==== Dataset excerpts
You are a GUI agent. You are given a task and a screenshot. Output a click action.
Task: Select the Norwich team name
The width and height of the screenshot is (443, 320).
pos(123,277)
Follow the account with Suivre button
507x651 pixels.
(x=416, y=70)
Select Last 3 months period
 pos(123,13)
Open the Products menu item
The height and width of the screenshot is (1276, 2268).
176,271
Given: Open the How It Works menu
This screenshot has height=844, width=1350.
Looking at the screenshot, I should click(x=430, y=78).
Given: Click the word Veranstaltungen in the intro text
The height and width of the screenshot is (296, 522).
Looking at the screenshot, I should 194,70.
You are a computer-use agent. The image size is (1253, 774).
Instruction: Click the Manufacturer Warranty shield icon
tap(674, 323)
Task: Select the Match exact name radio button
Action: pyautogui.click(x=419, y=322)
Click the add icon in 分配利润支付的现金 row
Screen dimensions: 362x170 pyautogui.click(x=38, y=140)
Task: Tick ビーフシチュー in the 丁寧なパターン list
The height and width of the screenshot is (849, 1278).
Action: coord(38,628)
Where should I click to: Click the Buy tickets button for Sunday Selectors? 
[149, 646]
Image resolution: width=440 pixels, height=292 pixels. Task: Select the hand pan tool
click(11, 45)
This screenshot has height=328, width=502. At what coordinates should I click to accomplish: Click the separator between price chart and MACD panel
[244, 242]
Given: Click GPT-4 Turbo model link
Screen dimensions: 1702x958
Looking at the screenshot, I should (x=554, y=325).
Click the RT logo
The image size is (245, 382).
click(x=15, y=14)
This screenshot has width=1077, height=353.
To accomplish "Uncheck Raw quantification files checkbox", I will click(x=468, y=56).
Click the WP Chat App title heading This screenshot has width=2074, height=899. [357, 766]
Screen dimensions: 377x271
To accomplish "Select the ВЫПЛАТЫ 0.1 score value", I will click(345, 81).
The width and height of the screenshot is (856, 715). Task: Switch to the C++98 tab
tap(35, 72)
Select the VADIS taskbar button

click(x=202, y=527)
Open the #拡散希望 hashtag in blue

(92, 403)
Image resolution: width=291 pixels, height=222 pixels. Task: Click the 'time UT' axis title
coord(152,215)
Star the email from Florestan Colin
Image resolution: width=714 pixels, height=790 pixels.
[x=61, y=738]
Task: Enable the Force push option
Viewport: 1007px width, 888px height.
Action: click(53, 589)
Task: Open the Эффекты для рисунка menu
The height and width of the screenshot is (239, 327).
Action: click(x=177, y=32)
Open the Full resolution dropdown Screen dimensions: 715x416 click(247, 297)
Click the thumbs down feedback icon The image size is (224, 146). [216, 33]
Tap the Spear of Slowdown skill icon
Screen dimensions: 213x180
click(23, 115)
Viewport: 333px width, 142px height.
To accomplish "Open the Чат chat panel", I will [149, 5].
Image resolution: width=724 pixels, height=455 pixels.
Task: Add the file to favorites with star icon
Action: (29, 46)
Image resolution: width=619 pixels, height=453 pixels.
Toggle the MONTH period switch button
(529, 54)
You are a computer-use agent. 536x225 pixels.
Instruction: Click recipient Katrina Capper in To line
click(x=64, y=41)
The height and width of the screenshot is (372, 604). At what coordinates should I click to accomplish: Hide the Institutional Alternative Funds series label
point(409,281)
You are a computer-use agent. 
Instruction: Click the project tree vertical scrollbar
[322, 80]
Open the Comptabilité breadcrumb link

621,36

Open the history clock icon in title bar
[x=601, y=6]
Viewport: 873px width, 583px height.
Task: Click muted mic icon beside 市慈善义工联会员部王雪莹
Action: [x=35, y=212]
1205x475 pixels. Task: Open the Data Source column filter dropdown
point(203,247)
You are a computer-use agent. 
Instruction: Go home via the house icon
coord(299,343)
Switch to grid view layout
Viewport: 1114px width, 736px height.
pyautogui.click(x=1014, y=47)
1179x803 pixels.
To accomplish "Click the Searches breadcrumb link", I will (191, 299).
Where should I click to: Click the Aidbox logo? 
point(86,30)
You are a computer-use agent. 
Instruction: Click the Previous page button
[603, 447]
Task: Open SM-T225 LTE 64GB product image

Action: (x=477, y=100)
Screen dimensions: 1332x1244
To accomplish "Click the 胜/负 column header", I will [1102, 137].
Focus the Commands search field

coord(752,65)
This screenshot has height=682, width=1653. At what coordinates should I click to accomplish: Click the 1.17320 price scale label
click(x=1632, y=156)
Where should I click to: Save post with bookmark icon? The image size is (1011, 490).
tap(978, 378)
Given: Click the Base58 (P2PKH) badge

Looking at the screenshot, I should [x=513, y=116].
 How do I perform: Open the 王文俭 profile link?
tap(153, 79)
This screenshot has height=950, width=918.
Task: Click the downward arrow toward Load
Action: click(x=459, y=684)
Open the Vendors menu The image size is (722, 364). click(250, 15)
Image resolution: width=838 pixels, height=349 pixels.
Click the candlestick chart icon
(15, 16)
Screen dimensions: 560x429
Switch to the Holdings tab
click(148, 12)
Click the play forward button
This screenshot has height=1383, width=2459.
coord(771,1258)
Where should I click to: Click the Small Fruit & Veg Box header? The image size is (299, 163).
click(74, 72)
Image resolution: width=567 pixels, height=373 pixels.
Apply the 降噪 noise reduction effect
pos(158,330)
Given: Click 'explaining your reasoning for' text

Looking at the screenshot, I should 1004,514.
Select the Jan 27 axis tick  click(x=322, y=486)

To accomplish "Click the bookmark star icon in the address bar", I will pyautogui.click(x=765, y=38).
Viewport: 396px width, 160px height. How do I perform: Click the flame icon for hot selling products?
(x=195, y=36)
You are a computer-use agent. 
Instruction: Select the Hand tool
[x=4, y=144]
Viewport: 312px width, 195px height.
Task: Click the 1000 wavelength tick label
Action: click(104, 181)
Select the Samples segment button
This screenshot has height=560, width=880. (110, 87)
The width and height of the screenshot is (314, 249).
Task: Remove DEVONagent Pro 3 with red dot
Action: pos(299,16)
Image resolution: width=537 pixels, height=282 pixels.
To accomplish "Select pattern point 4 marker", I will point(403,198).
========
● **Written request**
Copy out the data word for word, from the line that contains "Where should I click to: Click the Aidbox" through the line that contains "tap(978, 378)", with both of those lines included.

● **Correct output**
Where should I click to: Click the Aidbox logo? 
point(86,30)
You are a computer-use agent. 
Instruction: Click the Previous page button
[603, 447]
Task: Open SM-T225 LTE 64GB product image

Action: (x=477, y=100)
Screen dimensions: 1332x1244
To accomplish "Click the 胜/负 column header", I will [1102, 137].
Focus the Commands search field

coord(752,65)
This screenshot has height=682, width=1653. At what coordinates should I click to accomplish: Click the 1.17320 price scale label
click(x=1632, y=156)
Where should I click to: Save post with bookmark icon? The image size is (1011, 490).
tap(978, 378)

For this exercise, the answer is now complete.